Given information below:

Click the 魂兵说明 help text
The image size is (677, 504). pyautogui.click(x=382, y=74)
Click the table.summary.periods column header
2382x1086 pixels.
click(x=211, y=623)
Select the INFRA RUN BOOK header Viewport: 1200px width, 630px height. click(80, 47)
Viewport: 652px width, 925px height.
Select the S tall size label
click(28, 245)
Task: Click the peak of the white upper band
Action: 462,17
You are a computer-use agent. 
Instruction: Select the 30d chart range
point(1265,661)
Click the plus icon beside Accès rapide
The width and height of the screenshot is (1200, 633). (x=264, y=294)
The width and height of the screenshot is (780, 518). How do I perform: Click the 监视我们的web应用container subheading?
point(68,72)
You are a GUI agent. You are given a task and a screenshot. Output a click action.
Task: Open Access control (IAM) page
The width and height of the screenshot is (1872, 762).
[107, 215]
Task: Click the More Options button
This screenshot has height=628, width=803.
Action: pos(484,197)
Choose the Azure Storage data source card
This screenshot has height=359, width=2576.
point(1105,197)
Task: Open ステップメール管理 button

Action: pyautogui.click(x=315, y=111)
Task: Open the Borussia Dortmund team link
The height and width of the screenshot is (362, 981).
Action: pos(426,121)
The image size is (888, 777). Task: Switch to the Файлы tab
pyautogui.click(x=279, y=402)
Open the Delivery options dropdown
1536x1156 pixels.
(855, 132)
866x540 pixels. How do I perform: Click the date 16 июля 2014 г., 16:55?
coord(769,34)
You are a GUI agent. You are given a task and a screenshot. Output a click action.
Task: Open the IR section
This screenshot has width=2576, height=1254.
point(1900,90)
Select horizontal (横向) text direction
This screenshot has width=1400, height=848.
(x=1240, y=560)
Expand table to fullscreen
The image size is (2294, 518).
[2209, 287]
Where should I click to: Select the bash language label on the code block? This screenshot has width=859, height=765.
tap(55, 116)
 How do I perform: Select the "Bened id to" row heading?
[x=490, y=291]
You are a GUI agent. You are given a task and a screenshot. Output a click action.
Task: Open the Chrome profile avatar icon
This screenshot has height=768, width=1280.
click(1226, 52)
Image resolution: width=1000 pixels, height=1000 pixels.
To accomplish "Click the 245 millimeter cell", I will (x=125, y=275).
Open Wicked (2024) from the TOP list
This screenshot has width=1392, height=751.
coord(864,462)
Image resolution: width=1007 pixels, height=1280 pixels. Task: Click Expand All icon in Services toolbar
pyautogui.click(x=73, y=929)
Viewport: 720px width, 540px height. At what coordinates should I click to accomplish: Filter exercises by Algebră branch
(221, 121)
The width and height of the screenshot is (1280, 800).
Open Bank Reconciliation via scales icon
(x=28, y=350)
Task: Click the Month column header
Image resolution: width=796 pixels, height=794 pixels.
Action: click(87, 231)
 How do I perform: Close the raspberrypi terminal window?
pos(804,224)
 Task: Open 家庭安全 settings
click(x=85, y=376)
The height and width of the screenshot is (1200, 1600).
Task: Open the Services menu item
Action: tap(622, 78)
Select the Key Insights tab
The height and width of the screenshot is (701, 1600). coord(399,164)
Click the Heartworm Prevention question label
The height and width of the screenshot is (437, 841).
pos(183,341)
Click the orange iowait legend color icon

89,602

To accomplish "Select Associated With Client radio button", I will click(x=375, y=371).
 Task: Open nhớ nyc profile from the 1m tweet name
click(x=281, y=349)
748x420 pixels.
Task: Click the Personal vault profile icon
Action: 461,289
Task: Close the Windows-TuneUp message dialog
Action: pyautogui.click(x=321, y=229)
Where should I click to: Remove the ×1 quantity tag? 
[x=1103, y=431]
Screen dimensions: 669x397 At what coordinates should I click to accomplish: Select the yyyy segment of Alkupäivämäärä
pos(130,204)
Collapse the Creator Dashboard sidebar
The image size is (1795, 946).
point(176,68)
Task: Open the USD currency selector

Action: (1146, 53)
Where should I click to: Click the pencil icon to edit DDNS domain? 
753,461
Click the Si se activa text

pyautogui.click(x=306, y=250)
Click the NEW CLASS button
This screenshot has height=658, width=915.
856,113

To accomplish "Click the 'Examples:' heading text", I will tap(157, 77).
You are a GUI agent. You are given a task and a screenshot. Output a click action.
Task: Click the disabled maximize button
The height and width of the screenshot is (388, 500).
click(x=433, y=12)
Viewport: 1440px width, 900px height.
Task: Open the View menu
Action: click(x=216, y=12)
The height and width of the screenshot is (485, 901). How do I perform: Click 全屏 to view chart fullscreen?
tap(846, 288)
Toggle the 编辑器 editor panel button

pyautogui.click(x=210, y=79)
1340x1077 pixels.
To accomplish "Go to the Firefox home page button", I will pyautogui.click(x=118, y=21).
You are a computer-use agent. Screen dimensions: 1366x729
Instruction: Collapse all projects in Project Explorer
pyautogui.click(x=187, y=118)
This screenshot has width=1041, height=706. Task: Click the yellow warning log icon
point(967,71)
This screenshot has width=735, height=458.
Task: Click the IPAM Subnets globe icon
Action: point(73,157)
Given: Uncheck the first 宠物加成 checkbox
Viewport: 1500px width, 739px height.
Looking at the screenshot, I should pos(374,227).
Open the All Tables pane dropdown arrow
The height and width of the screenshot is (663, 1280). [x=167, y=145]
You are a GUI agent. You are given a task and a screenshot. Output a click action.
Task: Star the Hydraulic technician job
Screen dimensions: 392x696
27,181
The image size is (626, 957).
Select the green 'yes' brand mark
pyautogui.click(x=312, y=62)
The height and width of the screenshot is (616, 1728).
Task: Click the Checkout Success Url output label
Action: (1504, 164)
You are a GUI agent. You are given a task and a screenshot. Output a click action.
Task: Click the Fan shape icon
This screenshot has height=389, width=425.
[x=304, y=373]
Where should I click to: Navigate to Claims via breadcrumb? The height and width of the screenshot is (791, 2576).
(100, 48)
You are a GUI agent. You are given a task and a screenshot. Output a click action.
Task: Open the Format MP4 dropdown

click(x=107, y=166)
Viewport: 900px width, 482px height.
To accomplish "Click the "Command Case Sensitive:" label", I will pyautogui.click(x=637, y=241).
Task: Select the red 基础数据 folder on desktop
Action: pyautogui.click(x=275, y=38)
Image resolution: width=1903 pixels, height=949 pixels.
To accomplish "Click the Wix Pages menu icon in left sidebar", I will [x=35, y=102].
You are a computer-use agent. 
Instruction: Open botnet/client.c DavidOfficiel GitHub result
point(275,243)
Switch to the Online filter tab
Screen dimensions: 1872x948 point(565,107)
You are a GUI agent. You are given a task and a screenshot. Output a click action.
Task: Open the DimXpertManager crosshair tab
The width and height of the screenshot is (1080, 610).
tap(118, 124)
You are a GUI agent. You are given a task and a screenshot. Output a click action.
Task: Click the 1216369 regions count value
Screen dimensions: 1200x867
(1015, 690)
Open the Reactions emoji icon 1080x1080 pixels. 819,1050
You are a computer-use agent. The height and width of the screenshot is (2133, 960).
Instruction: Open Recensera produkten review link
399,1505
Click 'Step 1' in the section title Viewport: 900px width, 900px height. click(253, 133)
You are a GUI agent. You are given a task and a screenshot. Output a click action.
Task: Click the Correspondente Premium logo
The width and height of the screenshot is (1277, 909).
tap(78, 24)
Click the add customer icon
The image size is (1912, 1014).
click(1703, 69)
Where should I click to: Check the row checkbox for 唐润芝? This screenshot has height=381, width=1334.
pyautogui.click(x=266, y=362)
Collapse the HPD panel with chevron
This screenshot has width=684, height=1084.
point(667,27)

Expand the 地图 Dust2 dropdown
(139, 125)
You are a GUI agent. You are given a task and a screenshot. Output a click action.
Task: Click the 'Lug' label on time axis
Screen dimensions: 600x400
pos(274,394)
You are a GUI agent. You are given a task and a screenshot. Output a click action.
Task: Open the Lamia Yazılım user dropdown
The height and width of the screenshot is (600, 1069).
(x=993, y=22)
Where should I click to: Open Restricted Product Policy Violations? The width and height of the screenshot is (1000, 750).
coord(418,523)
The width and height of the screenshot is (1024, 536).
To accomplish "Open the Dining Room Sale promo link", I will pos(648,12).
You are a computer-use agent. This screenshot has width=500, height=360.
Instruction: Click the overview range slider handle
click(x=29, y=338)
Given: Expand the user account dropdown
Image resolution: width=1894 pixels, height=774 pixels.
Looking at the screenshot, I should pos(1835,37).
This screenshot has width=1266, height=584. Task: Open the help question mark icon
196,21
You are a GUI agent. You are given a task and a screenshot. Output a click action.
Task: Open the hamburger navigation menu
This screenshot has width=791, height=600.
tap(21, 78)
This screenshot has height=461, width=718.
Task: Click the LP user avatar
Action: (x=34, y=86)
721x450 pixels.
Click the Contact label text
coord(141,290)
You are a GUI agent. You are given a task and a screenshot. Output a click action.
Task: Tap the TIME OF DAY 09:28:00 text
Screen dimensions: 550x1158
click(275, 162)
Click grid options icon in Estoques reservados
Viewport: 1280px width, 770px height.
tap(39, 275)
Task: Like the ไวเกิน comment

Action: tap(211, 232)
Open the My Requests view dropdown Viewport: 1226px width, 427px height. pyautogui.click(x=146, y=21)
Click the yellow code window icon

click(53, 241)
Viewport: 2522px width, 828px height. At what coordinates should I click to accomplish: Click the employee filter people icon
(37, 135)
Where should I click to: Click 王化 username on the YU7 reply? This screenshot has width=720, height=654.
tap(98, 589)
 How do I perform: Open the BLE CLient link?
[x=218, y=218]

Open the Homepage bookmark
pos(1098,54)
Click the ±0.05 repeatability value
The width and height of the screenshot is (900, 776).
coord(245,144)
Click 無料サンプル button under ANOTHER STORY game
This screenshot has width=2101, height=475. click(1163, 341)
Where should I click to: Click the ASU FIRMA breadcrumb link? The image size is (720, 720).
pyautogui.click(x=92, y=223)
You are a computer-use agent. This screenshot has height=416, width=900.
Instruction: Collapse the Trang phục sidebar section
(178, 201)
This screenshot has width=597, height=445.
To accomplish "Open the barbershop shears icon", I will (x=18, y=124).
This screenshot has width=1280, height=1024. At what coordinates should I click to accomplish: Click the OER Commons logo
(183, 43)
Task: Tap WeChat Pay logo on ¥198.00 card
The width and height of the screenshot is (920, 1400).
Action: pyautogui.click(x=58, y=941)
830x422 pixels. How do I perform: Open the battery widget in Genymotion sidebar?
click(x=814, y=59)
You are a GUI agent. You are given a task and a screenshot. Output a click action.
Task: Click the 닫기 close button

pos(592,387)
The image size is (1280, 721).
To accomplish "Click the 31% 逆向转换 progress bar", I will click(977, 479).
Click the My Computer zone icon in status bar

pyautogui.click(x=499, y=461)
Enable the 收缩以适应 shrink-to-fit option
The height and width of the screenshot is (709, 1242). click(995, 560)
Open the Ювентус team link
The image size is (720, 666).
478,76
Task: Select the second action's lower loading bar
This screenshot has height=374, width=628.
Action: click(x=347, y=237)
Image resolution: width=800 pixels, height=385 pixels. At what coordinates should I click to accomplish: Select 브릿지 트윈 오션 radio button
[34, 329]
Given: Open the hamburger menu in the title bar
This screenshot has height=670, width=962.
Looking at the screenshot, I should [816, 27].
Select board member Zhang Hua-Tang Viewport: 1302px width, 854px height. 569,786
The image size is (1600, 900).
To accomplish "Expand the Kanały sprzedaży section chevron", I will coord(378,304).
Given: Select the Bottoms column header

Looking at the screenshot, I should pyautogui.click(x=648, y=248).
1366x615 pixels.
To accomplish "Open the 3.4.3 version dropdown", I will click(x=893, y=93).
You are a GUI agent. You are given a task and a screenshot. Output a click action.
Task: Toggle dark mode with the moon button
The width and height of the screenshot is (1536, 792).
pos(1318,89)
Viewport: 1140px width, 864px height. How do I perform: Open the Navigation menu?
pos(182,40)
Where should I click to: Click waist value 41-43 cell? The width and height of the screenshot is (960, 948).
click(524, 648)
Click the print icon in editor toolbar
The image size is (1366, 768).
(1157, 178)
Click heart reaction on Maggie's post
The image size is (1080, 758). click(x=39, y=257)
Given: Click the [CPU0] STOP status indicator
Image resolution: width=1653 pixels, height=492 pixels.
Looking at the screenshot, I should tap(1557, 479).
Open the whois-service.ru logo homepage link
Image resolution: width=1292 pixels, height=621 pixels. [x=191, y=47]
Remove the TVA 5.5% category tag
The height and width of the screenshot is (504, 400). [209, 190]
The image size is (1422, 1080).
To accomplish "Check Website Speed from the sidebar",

End of Given information.

(Problem):
List the lines of the records where "hamburger" occurs.

(Solved exercise):
Task: Open the hamburger navigation menu
Given: Open the hamburger menu in the title bar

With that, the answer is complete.